In this case, even when the light emission stop signal is input while the output signal from the timer is in “L” level, the output signal from the timer is input to the AND gate at “L” level. Consequently, the output signal from the AND gate is kept to “L” level regardless of input of the light emission stop signal. This allows the above stroboscopic device to cancel the light emission stop signal to be input till the output signal from the timer is switched to “high (hereinafter, abbreviated as H)” level. This makes it possible to keep light emission of the flash discharge tube while the output signal from the timer is in “L” level.

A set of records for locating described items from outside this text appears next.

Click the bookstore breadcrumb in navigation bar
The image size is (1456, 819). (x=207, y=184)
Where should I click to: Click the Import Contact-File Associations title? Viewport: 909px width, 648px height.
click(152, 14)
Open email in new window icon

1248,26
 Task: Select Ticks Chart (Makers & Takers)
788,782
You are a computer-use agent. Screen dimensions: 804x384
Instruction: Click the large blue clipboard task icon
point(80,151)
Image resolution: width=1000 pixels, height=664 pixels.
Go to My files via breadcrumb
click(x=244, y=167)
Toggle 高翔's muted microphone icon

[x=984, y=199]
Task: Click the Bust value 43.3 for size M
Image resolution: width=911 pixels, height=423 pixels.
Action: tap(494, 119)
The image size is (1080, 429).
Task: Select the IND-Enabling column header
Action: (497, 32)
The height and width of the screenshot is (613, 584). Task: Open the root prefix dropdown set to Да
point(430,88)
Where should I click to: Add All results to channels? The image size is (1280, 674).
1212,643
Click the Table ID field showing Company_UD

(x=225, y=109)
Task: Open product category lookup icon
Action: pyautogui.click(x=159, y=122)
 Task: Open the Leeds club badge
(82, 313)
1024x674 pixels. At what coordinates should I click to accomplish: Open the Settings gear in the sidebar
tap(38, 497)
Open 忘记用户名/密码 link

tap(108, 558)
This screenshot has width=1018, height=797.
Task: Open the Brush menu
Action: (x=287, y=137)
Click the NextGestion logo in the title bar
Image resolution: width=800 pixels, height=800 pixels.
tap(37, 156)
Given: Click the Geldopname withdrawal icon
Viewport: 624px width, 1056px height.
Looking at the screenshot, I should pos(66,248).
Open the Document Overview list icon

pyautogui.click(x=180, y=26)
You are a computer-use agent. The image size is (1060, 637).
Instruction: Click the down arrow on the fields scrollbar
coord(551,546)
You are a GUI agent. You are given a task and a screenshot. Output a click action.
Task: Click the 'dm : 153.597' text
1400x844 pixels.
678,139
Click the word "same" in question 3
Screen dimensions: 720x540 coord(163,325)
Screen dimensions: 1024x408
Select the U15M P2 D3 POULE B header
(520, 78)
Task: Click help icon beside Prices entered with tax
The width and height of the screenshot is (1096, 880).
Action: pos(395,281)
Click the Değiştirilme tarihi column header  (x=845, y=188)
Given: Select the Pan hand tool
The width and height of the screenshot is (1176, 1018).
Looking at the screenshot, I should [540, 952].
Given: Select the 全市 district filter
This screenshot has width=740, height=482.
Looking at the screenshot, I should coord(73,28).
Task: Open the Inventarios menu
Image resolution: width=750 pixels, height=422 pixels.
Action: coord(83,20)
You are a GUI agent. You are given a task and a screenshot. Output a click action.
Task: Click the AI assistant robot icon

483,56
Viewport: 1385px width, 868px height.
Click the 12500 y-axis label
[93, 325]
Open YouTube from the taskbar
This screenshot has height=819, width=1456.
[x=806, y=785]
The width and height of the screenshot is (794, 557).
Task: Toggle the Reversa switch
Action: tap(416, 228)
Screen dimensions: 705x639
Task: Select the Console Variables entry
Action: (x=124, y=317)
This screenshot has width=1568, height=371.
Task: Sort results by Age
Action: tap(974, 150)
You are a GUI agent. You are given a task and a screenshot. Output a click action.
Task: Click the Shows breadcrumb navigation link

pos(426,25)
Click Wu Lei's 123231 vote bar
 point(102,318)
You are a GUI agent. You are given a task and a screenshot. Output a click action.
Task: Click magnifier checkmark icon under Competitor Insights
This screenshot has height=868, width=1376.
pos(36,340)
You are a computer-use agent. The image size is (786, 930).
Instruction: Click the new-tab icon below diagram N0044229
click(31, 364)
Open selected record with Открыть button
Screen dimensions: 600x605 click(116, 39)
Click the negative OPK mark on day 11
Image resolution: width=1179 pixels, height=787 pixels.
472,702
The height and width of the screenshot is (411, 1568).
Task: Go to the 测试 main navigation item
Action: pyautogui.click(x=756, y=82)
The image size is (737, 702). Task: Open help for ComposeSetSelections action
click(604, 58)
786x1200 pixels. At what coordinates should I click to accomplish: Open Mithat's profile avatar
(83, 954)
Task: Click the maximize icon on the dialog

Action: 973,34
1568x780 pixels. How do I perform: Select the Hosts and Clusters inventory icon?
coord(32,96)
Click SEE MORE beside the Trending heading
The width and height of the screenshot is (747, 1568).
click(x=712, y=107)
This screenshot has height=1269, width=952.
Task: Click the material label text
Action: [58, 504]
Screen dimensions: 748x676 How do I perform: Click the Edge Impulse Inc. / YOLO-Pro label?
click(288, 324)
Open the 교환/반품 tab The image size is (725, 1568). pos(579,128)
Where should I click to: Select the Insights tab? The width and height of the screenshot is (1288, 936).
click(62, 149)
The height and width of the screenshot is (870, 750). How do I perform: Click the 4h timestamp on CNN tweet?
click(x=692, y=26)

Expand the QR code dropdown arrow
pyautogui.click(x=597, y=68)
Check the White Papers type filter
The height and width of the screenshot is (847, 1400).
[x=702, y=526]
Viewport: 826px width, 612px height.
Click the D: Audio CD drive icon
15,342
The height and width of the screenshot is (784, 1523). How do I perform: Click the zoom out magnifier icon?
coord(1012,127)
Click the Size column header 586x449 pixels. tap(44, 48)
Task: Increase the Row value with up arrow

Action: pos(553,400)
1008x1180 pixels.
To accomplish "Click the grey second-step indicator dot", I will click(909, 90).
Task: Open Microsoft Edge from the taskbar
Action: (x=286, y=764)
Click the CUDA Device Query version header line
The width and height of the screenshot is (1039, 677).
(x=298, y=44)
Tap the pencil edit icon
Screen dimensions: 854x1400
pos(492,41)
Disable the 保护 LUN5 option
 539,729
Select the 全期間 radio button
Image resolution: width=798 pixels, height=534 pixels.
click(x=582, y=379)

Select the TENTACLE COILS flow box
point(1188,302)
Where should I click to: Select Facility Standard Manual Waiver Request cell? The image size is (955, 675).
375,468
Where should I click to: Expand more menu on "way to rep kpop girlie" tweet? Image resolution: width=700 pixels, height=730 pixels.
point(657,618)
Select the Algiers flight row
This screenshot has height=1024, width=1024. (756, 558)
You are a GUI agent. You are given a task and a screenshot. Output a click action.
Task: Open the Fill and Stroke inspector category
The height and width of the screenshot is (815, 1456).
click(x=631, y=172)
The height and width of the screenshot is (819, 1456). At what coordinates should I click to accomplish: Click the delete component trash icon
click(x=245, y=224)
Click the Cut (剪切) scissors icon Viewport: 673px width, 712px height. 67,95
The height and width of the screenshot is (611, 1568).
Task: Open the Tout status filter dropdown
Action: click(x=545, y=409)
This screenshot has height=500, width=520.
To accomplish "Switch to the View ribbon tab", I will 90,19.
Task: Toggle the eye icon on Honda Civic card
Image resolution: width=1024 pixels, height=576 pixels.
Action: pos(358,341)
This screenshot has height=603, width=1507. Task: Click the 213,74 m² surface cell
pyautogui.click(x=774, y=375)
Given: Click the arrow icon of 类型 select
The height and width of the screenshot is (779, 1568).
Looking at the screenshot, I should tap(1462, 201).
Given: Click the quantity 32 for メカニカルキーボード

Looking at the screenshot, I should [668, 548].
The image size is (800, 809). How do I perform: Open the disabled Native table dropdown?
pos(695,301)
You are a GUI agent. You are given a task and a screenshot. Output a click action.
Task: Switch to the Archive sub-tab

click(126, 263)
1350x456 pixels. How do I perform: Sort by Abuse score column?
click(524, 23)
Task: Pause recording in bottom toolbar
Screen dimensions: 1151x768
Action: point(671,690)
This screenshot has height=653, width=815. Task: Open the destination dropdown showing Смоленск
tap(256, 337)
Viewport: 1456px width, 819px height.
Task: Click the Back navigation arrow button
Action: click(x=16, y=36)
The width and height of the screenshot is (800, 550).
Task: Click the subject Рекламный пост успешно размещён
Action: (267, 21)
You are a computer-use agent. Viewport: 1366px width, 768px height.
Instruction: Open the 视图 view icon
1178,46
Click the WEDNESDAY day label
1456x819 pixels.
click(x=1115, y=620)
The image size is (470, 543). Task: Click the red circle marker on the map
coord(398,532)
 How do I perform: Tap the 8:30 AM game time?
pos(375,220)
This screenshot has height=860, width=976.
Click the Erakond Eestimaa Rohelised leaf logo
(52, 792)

A stroboscopic device is also disclosed that includes a flash discharge tube, a flash discharge tube driving circuit using an IGBT, a timer circuit, and a flash discharge tube lighting control circuit (for example, see PTL 2). Note that, the timer circuit has a function for holding the conduction of the IGBT during a set period. The flash discharge tube lighting control circuit controls the conduction to the flash discharge tube by the logical sum of the output from the flash discharge tube driving circuit and the output from the timer circuit.
That is, the above stroboscopic device first divides the input signal corresponding to the above “light emission control signal S” to be input from an external signal input terminal into two signals, and input one of the divided input signals to the flash discharge tube driving circuit and input the other one of the divided input signals to the timer circuit.
Then, the timer circuit outputs a pulse (rectangular wave) having the length same as a pulse output from the flash discharge tube driving circuit in response to the input input signal.
Then, the output signals from the flash discharge tube driving circuit and the timer circuit are input to an OR (logical sum) gate. Then, a result of the logical sum is input to the IGBT.
Note that the flash discharge tube driving circuit of the above stroboscopic device is readily affected by noise as compared with the timer circuit. This is because, as illustrated in FIG. 6B, the rise time of the driving signal is slow in the flash discharge tube driving circuit, so that the noise generated at switching of the IGBT is readily superimposed, whereas the output from the timer circuit has a short rise time, so that noise is not easily superimposed. In view of such characteristics, the output signal of the timer circuit is switched to “H” level. This makes it possible to apply voltage to the gate of the IGBT regardless of the output signal from the flash discharge tube driving circuit affected by noise, allowing the flash discharge tube to keep light emission while the timer circuit is in “H” level.
However, the stroboscopic device described in PTL 1 needs an extra circuit configuration such as a timer and an AND gate to cancel the light emission stop signal affected by noise. Likewise, the stroboscopic device described in PTL 2 unfortunately needs an extra circuit configuration such as a timer circuit and an OR (logical sum) gate to cancel the output signal from the flash discharge tube driving circuit affected by noise.